Monk warns of death fast Weird project a betrayal for dollars
By Athula Bandara in Anuradhapura
Ven. Pallegama Hemarathana, the Chief Sanganayake of Nuwara Kalawiye and the Chief Incumbent of Ruwanweliseya Chaithayaramaya has warned he would go on a fast if the government goes ahead with what he sees as a weird project and a betrayal of the country's culture for dollars.

The prelate who took part in the discussions on the project says he fears that both the religious and cultural values of this world heritage site will be damaged by the proposed project. He warns that if the authorities are allowed to go ahead and put tourists attractions before cultural values then a similar fate might befall the country's other heritage sites.

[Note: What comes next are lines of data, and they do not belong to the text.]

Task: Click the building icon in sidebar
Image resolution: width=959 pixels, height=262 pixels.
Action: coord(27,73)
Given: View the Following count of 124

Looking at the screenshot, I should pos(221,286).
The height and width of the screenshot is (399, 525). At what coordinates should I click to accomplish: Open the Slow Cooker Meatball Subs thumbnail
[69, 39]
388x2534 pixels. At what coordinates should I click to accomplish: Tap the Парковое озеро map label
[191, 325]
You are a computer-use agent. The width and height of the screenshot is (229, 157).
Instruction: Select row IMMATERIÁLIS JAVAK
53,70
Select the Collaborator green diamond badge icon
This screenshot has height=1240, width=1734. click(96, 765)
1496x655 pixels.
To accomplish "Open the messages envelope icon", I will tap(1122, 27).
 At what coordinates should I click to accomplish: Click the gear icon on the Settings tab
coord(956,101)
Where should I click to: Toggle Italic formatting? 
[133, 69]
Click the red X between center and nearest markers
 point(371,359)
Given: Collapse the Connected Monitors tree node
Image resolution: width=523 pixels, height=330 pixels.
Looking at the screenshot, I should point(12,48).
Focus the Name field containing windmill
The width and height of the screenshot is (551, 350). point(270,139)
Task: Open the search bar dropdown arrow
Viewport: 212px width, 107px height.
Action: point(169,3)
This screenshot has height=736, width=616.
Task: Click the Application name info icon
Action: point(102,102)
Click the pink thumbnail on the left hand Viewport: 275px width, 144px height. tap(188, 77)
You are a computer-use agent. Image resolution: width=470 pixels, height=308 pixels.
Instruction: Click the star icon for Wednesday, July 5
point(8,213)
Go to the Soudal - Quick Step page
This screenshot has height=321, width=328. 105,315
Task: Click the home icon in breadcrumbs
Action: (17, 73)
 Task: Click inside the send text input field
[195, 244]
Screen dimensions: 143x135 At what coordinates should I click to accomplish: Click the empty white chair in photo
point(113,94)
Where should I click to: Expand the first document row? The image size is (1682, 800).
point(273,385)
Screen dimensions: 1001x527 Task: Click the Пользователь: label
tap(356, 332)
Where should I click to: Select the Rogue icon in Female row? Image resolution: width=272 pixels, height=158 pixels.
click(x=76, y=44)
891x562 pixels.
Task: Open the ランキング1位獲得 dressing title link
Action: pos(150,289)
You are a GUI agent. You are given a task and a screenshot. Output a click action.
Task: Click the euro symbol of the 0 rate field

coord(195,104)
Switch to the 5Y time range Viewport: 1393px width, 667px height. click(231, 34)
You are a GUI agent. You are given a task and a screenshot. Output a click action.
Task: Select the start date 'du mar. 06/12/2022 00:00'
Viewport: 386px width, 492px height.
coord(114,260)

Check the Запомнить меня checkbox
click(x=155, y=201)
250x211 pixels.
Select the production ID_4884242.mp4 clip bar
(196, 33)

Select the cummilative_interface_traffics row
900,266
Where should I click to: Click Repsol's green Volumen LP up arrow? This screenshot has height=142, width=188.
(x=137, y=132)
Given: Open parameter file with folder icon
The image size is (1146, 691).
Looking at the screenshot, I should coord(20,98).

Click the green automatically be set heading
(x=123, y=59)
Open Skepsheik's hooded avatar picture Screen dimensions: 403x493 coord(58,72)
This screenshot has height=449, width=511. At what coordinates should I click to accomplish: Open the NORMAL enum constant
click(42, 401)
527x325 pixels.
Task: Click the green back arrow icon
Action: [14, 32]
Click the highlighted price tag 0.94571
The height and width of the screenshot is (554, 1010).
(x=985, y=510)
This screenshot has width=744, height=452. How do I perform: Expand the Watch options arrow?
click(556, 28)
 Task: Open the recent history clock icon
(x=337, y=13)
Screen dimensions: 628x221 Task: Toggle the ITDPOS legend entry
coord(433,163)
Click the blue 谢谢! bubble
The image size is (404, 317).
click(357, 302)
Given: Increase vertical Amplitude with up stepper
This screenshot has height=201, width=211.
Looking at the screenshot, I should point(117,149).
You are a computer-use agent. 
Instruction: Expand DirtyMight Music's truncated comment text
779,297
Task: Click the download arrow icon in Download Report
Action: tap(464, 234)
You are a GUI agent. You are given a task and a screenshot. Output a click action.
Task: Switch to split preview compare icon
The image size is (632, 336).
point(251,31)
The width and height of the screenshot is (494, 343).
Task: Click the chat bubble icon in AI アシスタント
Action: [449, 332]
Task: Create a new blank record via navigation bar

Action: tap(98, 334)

He says tourists generally come to Sri Lanka to see the treasures of culture and archaeology and we must not commercialise or disrespect our heritage merely to attract tourists.

The prelate says he has no objection to the project being carried out elsewhere but not or around the historical rock fortress.

Danger of robbery and vandalism at night, says expert
Professor Mendis Rohanadheera, a member of the Archaeology Advisory Council says having the project on or close to the Sigiriya rock will be a disaster to one of Sri Lanka's greatest archeologicl treassures.

Interviewed by the The Sunday Times he says: "We were summoned for a meeting to discuss this particular project and during the course of the discussion it was revealed that the most important people who should have been consulted had been ignored.

"The Tourism Ministry has initiated the project but the custodians for archaeological monuments is the Archaeology Department and the CCF which raises funds for the maintenance of Sigiriya. "At the first discussion itself we decided that we could not agree to these proposals.

Thereafter the Tourism Ministry, Archaeology Department officials and the Central Cultural Fund officials had a discussion on this subject. We told them that the main parties concerned had not been consulted. "Implementing projects to improve tourism is good but having this project within the precincts of Sigiriya will not be accepted by the people.

Sigiriya is a treasured archaeological site and usually after 6 p.m no body can enter such sites. It shouldn't be allowed. This could lead to the destruction of archaeological monuments, robbery and vandalism.

"They are hoping to use the western side of the Rock -the same side of the frescoes.
The night lights will reflect on the fescoes and even cause damage. The sound of drums and its echo could harm the rock. 'There is also the threat of tourists walking over the irrigation system which has been renovated.

The Fountain Garden is one of the key features in Sigiriya and its marvels are compared to contemporary Japanese and Chinese horticulture."